**Work instruction**: Run through the records and, wherever a line holds the word "first", return that line.

Collected data
* * *

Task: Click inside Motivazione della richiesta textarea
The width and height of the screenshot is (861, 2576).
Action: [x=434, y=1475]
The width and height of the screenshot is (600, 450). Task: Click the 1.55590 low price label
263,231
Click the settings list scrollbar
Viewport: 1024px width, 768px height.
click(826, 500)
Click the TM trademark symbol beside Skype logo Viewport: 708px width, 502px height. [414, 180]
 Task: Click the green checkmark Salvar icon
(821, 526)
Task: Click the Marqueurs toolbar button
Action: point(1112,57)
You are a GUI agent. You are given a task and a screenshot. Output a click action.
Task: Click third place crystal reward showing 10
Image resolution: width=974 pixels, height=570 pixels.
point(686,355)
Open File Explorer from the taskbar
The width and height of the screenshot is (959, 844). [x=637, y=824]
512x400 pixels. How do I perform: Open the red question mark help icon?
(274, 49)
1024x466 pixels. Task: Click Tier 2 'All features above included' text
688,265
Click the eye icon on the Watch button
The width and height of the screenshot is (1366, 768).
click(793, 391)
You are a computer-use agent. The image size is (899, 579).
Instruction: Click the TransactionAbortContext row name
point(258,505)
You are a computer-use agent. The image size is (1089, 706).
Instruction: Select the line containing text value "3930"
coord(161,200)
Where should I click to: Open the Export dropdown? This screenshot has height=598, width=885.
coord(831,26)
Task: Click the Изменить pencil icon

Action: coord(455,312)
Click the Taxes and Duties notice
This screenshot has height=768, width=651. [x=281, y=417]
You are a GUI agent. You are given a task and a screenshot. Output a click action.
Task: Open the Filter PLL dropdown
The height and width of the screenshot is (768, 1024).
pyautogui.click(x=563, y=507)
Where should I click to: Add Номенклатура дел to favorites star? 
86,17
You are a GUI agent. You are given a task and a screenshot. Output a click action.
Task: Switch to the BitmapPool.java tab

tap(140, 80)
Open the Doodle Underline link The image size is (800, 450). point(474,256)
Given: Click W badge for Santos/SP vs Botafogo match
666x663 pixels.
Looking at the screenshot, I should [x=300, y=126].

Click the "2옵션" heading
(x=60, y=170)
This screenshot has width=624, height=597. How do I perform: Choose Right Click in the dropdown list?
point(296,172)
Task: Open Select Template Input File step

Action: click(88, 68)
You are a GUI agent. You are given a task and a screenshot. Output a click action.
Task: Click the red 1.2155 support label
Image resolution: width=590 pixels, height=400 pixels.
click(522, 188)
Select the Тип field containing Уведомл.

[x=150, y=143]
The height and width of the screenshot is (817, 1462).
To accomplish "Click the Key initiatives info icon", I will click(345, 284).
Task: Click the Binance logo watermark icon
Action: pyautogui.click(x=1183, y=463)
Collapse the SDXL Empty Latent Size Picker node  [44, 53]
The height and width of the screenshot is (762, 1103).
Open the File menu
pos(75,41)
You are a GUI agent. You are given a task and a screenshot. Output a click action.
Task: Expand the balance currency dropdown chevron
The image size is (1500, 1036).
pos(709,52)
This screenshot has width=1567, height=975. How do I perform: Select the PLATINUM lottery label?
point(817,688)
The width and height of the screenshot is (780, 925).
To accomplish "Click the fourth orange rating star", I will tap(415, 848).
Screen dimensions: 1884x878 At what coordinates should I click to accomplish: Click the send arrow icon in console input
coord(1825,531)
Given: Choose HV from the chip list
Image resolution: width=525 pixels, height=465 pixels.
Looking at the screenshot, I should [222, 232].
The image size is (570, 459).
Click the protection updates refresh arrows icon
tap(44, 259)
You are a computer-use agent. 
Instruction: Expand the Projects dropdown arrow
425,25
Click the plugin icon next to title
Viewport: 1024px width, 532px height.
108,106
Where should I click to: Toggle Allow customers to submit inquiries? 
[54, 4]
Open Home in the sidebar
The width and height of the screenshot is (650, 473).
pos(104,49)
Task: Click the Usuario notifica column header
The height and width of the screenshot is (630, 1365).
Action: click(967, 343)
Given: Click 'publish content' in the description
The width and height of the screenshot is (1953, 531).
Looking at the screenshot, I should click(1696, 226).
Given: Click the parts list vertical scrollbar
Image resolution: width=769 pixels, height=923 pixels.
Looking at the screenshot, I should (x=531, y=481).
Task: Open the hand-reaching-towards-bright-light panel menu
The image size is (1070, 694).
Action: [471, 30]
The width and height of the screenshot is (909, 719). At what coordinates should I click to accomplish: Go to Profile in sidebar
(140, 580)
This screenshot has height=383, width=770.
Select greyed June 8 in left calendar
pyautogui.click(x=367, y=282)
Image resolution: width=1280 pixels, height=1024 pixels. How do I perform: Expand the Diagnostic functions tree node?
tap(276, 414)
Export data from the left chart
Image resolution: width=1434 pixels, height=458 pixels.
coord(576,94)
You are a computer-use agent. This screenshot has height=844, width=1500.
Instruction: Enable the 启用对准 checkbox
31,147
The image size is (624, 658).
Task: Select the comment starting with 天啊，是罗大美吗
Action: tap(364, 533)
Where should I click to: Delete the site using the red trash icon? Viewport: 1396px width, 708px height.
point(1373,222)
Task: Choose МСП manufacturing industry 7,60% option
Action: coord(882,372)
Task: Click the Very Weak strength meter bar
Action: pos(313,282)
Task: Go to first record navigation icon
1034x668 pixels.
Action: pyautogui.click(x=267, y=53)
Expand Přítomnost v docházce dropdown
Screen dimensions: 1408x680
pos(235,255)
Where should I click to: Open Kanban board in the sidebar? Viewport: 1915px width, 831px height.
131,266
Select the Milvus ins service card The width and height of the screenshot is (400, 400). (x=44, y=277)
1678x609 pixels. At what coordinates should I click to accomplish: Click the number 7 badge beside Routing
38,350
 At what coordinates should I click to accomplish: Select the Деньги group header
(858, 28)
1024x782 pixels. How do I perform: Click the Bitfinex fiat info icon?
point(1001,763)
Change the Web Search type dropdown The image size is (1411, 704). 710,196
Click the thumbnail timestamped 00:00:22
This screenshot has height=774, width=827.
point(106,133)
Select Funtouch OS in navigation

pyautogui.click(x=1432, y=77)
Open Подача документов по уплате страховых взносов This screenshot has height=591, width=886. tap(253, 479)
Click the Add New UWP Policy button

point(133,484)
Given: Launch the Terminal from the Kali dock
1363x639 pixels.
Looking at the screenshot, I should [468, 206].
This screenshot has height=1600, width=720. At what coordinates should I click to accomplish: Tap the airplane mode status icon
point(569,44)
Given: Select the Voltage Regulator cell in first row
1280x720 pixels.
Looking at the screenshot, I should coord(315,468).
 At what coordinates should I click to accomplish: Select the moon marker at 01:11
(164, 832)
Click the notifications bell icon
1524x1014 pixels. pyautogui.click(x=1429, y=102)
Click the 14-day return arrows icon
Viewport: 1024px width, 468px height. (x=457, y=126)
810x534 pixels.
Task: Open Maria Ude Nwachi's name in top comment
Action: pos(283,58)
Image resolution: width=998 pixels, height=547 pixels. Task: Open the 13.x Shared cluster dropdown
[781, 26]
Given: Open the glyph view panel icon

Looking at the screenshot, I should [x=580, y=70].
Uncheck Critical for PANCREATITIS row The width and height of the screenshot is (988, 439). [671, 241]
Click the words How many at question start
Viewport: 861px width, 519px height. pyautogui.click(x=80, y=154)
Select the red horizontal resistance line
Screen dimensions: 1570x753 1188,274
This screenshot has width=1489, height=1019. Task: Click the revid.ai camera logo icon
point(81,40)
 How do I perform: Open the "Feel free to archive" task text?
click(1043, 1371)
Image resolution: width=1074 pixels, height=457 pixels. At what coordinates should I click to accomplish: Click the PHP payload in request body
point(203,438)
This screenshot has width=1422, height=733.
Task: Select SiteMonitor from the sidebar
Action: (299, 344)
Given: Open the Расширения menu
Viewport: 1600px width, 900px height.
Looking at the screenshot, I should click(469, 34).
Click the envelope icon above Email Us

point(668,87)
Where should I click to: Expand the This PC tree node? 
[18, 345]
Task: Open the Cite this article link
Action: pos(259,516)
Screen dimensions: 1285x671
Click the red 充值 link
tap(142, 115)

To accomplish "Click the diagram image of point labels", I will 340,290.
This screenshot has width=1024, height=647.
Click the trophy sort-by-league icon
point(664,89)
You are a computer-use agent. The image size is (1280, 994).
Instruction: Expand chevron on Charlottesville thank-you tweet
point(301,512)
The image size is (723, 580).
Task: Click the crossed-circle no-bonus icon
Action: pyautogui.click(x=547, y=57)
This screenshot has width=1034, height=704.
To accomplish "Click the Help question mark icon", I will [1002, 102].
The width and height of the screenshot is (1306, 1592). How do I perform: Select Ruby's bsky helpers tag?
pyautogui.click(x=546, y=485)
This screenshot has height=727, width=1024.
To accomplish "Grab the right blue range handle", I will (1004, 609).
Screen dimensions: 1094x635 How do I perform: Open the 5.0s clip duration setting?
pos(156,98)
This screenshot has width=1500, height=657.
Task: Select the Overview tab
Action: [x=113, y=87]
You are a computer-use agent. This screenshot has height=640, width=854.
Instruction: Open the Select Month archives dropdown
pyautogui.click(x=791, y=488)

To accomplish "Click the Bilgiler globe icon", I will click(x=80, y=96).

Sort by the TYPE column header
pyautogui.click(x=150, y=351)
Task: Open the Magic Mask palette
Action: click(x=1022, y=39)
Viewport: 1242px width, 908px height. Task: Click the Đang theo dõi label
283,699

* * *

**Solution to the problem**:
Task: Go to first record navigation icon
Given: Select the Voltage Regulator cell in first row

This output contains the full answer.